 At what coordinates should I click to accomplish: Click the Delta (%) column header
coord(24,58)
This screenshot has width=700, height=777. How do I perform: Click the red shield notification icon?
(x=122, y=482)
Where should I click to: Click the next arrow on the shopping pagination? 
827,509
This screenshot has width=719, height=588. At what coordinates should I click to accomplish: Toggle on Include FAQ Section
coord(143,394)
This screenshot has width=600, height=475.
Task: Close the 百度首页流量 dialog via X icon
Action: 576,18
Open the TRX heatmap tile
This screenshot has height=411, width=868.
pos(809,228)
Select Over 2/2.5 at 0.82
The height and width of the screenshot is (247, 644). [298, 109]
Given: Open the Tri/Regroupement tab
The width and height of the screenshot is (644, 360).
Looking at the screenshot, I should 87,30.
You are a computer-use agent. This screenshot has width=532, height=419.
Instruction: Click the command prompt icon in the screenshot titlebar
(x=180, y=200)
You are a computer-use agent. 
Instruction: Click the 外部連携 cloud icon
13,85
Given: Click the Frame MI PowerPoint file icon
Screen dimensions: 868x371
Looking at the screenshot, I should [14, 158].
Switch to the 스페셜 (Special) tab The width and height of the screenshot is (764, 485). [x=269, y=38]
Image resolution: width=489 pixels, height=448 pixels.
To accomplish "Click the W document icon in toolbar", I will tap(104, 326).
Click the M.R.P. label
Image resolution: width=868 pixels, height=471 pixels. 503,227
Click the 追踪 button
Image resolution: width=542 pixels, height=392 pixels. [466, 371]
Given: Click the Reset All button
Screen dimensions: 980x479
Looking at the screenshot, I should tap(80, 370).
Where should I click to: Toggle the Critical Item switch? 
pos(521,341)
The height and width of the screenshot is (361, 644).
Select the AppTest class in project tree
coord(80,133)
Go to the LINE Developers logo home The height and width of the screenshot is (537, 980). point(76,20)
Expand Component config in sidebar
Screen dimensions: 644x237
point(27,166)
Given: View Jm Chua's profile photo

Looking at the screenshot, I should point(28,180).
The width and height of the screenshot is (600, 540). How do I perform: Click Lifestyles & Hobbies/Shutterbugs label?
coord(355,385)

— EXERCISE BRIEF —
Which lines run from the one containing "Click the M.R.P. label" to the final line of the entries? Return those lines exactly, and only those.

— RESULT BELOW —
Click the M.R.P. label
Image resolution: width=868 pixels, height=471 pixels. 503,227
Click the 追踪 button
Image resolution: width=542 pixels, height=392 pixels. [466, 371]
Given: Click the Reset All button
Screen dimensions: 980x479
Looking at the screenshot, I should tap(80, 370).
Where should I click to: Toggle the Critical Item switch? 
pos(521,341)
The height and width of the screenshot is (361, 644).
Select the AppTest class in project tree
coord(80,133)
Go to the LINE Developers logo home The height and width of the screenshot is (537, 980). point(76,20)
Expand Component config in sidebar
Screen dimensions: 644x237
point(27,166)
Given: View Jm Chua's profile photo

Looking at the screenshot, I should point(28,180).
The width and height of the screenshot is (600, 540). How do I perform: Click Lifestyles & Hobbies/Shutterbugs label?
coord(355,385)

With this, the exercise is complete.